# Pan Seared Scallops with a Blackberry-Red Wine Reduction



## ironchef (Jul 8, 2005)

Enjoy this while fresh blackberries are in season. You can use frozen blackberries if you cannot get the fresh ones, although the flavor won't be exactly the same.

*Pan Seared Scallops with a Blackberry-Red Wine Reduction*

*Yield: 4 Servings*

*Ingredients:*

*For the Scallops*:
20 ea. U-10 Scallops
4 Tbsp. Olive Oil
Kosher Salt 
Fresh Cracked Pepper

*For the Sauce*:
1 1/2 c. Fresh Blackberries
1 1/2 c. Pinot Noir or other medium/light bodied red wine
3 Tbsp. White Granulated Sugar
1/2 c. Chicken Stock
2 sprigs, Fresh Thyme
2 Bay Leaves
2 shallots, chopped
1 tsp. Fresh Ginger, finely chopped
6 Tbsp. Unsalted Butter, 4 Tbsp. of it kept cold
Kosher Salt to taste

*Method*:

In a sauce pan, heat 2 Tbsp. of the butter and saute the shallots and ginger until the shallots turn translucent, about 3-4 minutes. Add the wine, stock, blackberries, sugar, thyme, and bay leaves, bring to a boil. Decrease to a light simmer, and reduce the liquid by two-thirds. It should become thicker and a bit syrupy. Transfer to a blender and puree until smooth, but becareful of the hot liquid. Strain through a chinois lined with cheesecloth into another saucepan, and whisk in the 4 Tbsp. of butter, 1 Tbsp. at a time until alll of it is incorporated in the sauce. Season to taste with kosher salt and keep warm.

In a saute pan, add 2 Tbsp. of Olive Oil and heat until lightly smoking.
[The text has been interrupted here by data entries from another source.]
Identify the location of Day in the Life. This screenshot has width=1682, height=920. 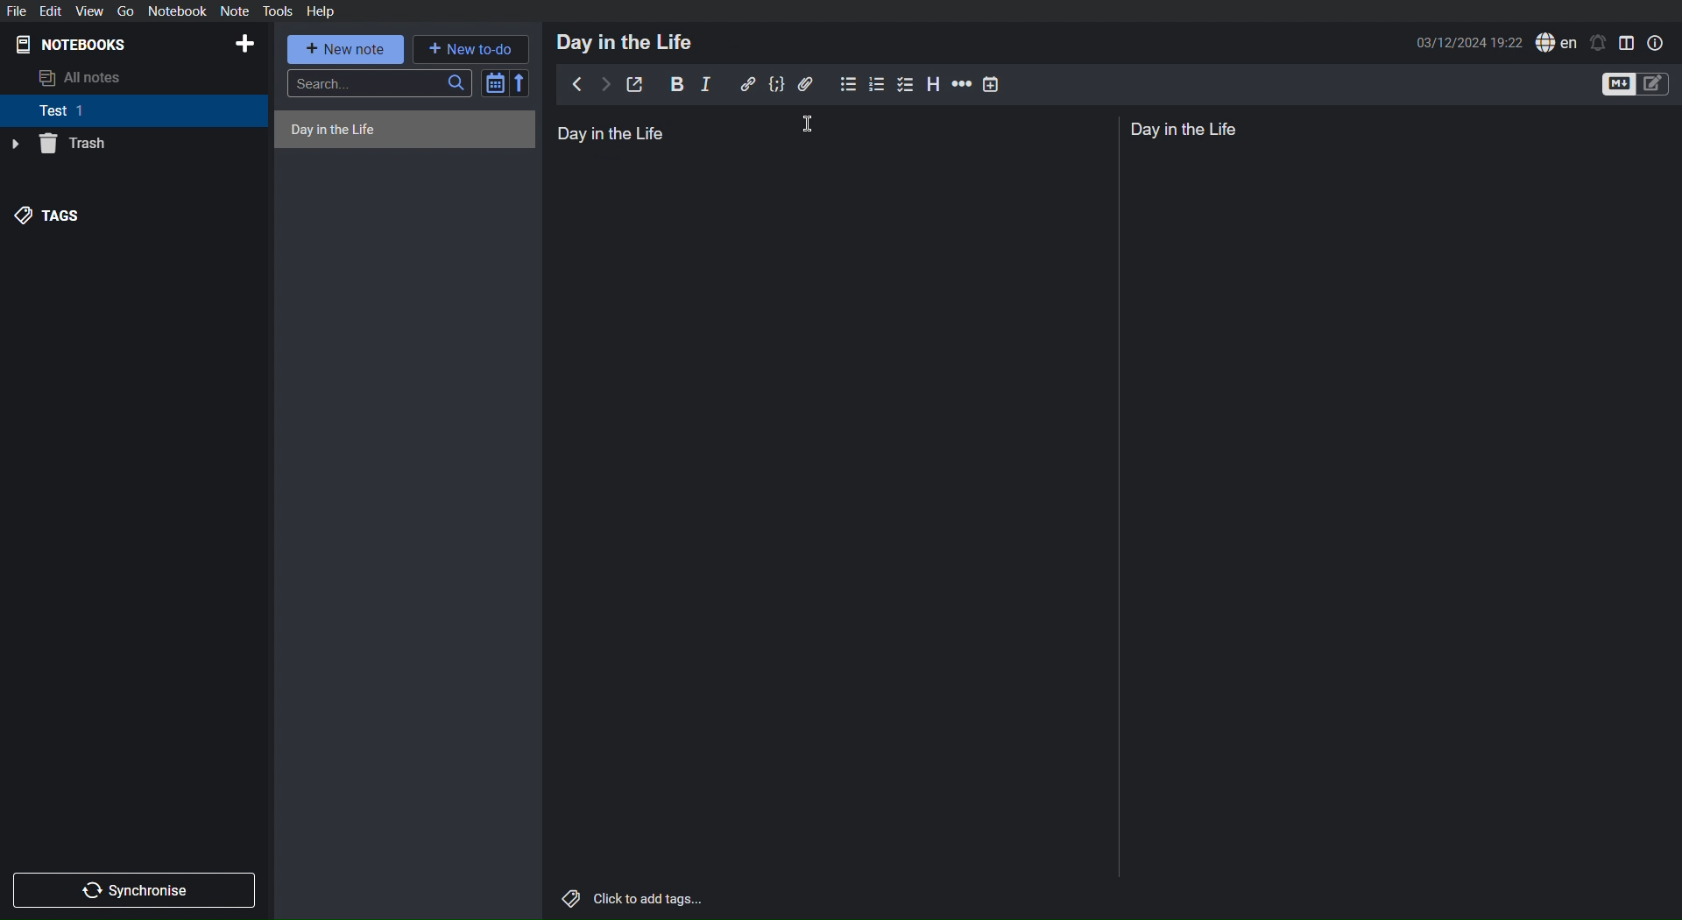
(628, 41).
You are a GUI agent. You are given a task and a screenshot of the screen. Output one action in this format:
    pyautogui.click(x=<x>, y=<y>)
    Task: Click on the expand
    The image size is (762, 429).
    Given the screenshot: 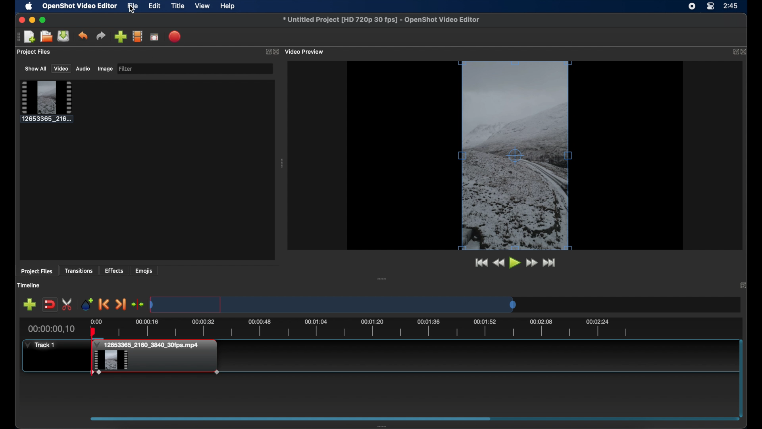 What is the action you would take?
    pyautogui.click(x=733, y=52)
    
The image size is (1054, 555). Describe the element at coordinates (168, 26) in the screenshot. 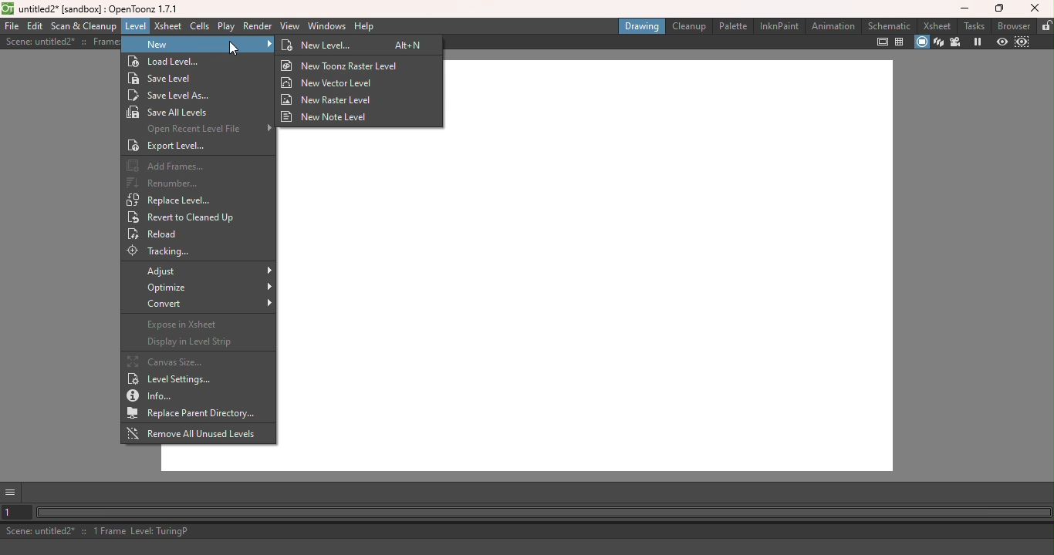

I see `Xsheet` at that location.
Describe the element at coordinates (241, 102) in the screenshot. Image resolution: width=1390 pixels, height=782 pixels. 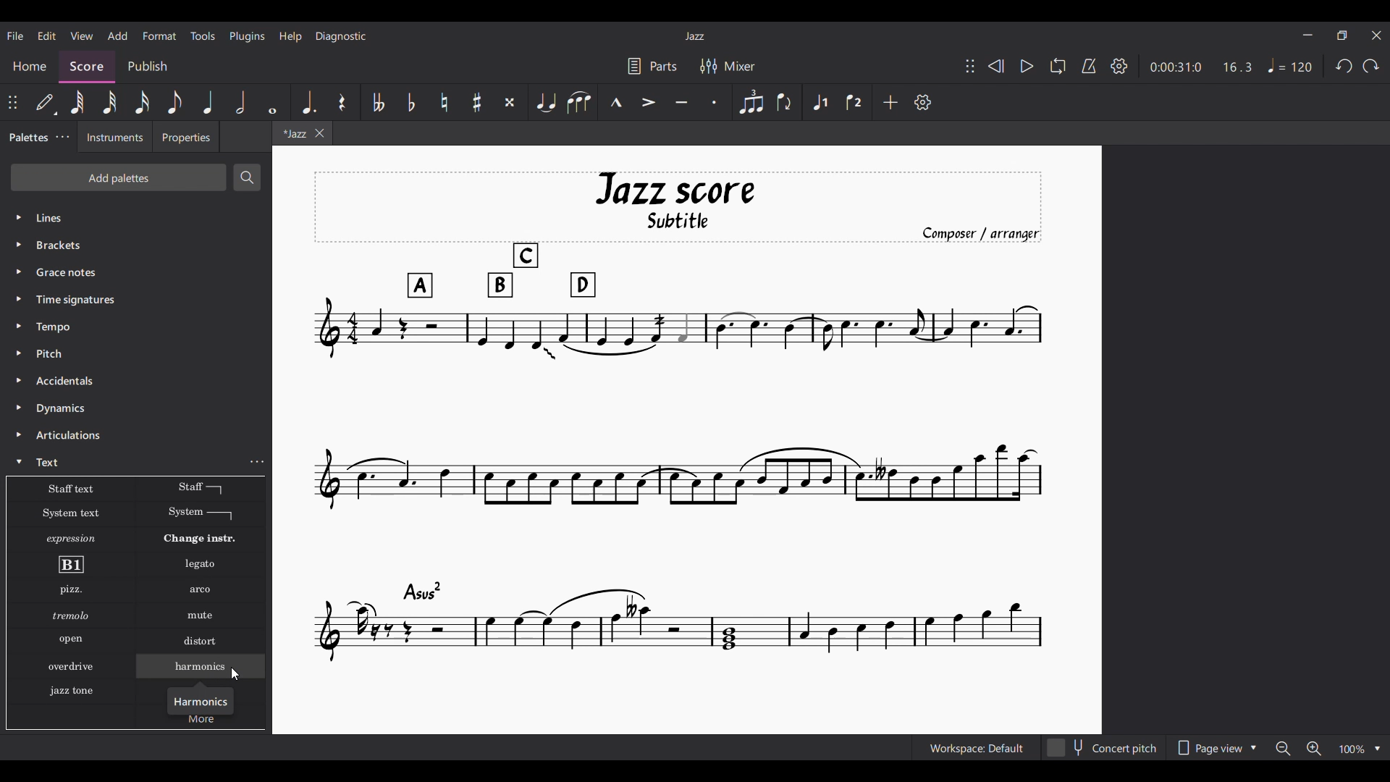
I see `Half note` at that location.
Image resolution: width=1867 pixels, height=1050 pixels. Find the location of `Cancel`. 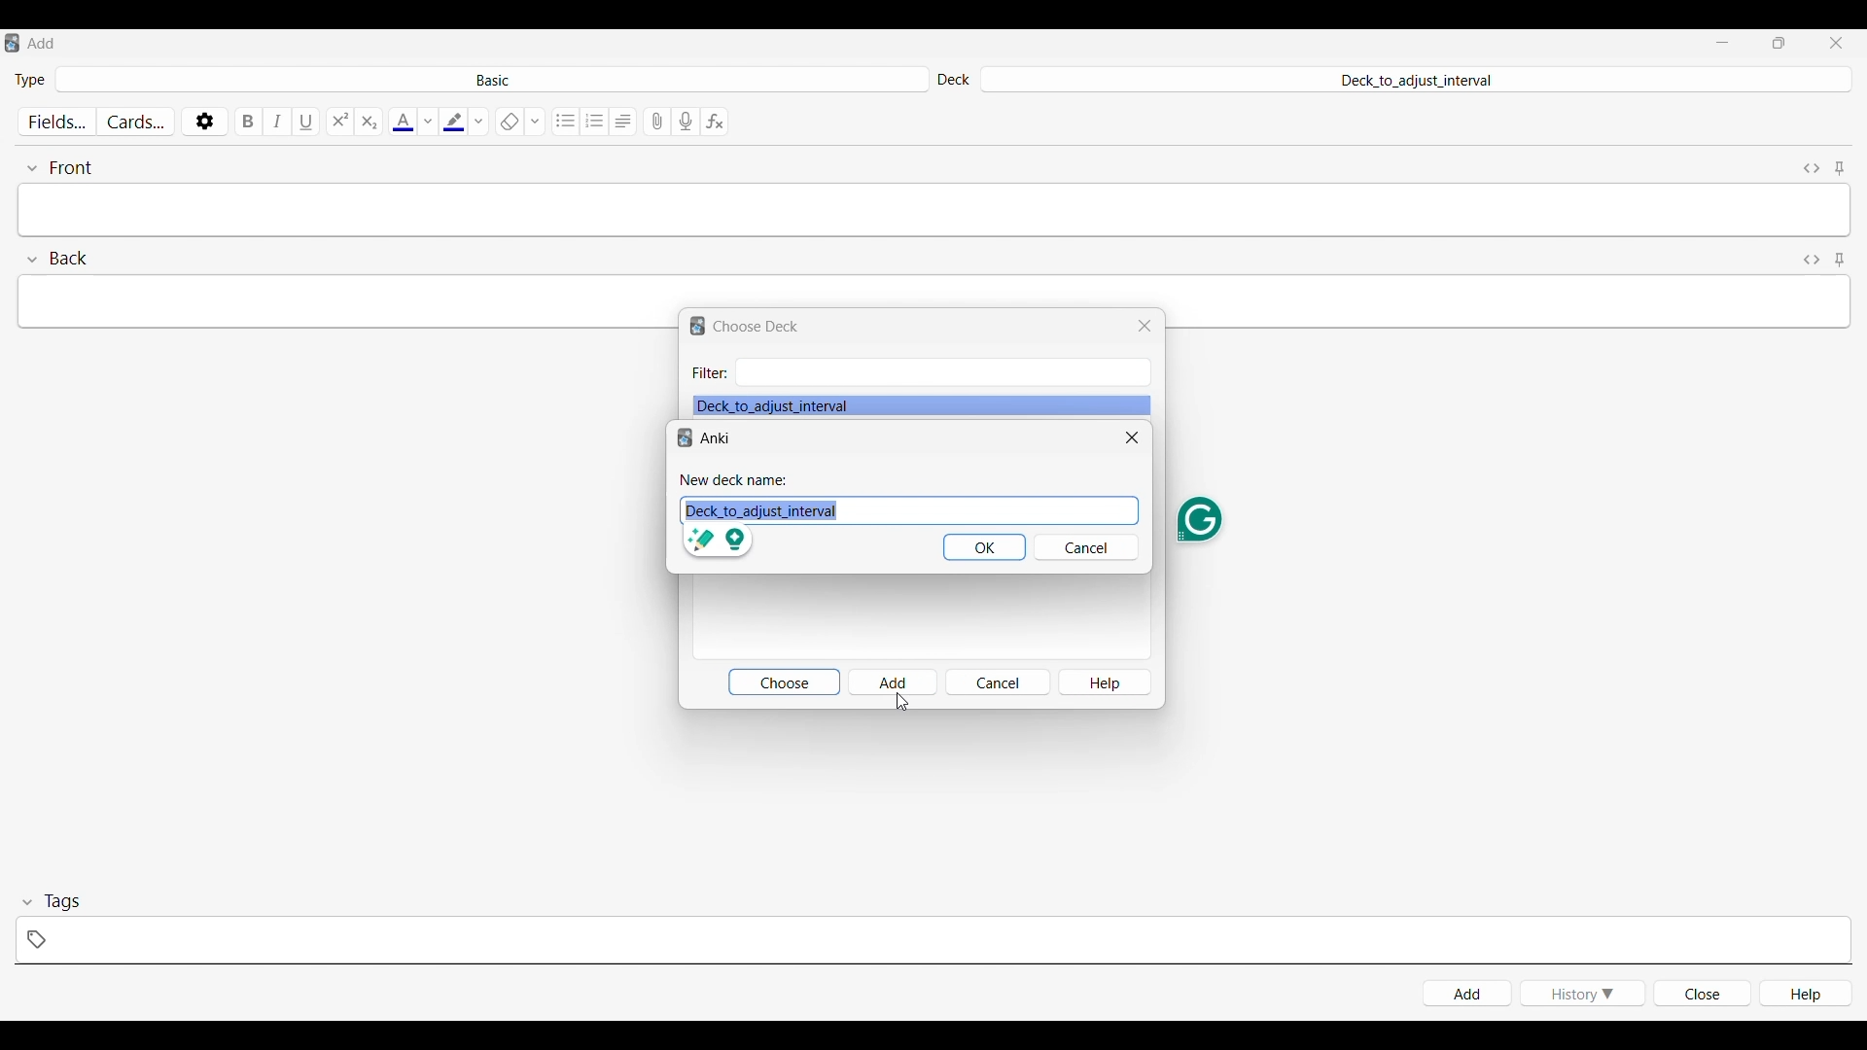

Season both sides of the scallops with kosher salt and pepper, and add to the pan. Do not add more than 8-10 scallops at a time. Sear on both sides until a golden brown crust develops and the scallops are about medium doneness, approximately 2 minutes per side. Wash the pan and use new oil for the second batch, or use a new pan. Serve immediately with the Blackberry-Red Wine Sauce.


----------